Gabrielle L’Hirondelle Hill: Counterblaste; Foto: J. Scheffel

Wohin sind sie gegangen

Spuren von Turnschuhen auf der Biennale Venezia 2022

Auf den ersten Blick ist die Falschheit der Geschichte kaum zu durchschauen. Täuschend echt wirken der stillgelegte Maschinenraum, Förderband, Trichter und Automaten, auf deren alter roter Digitalanzeige unlesbare Zahlenreihen stehen, nihilistische Leuchtzeichen. Jemand hat vergessen, das Radiogerät in der Ecke abzustellen, es nuschelt schwächlich vor sich hin. Eine Wohnung grenzt an das Werk, da ist unverfugter Fliesenfußboden mit Blumenmuster, ein Doppelbett, in dem die Matratze fehlt, und ein heller Fleck an der Wand, den ein heiliges Kreuz hinterlassen hat. Im Raum dahinter: 5×3 Nähmaschinentische unter Industriescheinwerfern. Den Weg durch die Zimmer hat sich jemand ausgedacht, der hohle Ton verrät die Wandattrappen, aber die Erzählung ist nicht nur seine. Die Raumkunst Gian Maria Tosattis im italienischen Pavillon macht die Besuchenden zu Mitsuchenden nach einer Zukunft in einem postindustriellen Land. Jeder betritt diese Welt allein, sekundenlang wird die Schlange der Anstehenden jeweils gestoppt.

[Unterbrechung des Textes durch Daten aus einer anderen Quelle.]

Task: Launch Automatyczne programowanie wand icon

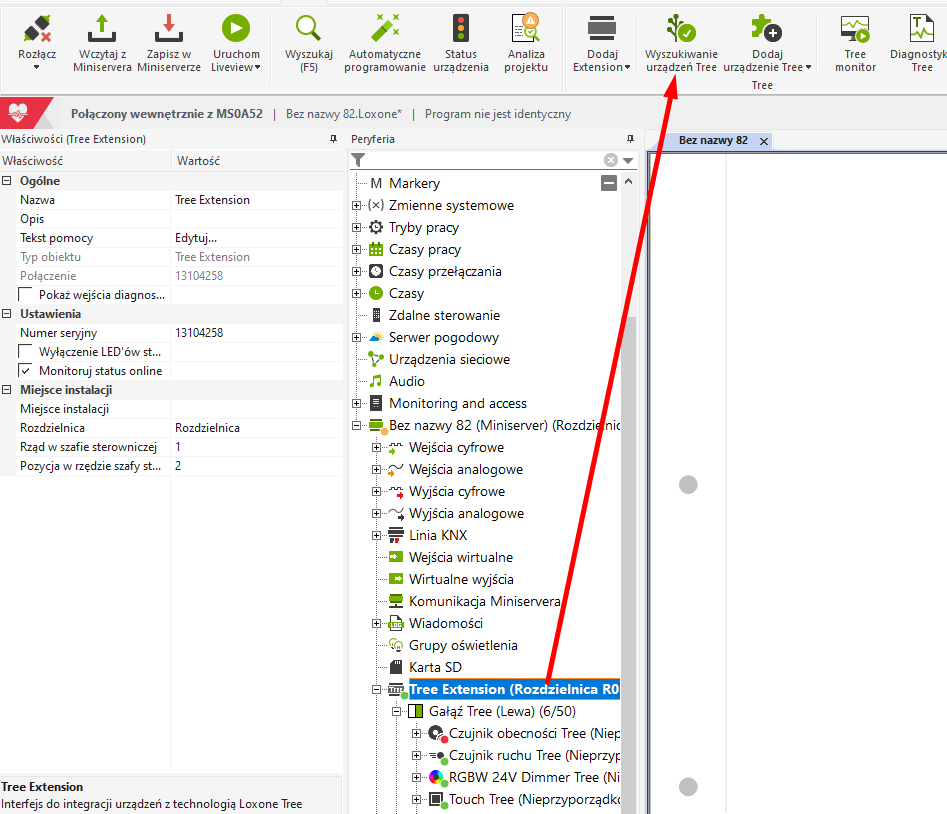Action: 385,28
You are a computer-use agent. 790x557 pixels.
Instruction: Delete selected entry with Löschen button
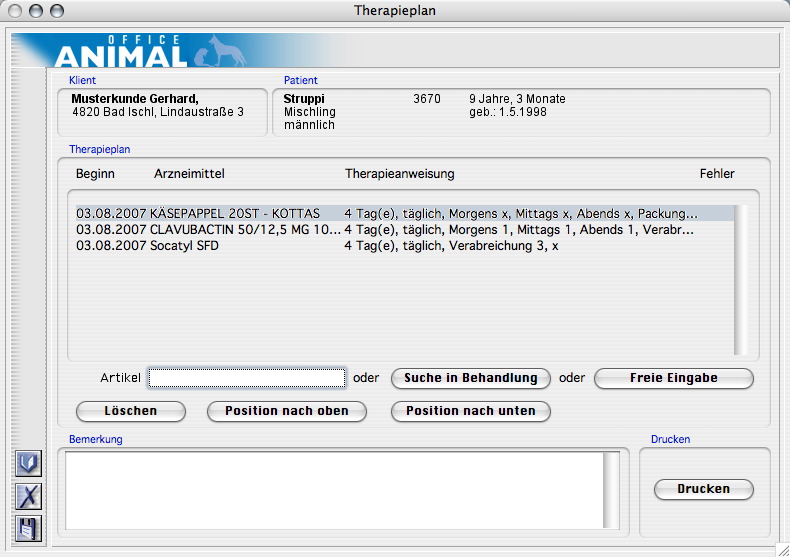(131, 411)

History of Nights and Destiny of Comets ist Bildende Kunst und Performance zugleich, wird vielmehr Performance erst mit den einsamen Wanderern. Am Ende werden sie vor einem Schiffsableger stehen, der hineinragt in tiefschwarzes Wasser und tiefschwarze Nacht, und in unausmessbarer Distanz kleine Lichter funkeln sehen. Hilflos blicken sie auf die Utopie, sie fühlen sich so post, und sie fragen sich, wohin diese Menschen gegangen sind, die hier gearbeitet, gewohnt und Radio gehört haben.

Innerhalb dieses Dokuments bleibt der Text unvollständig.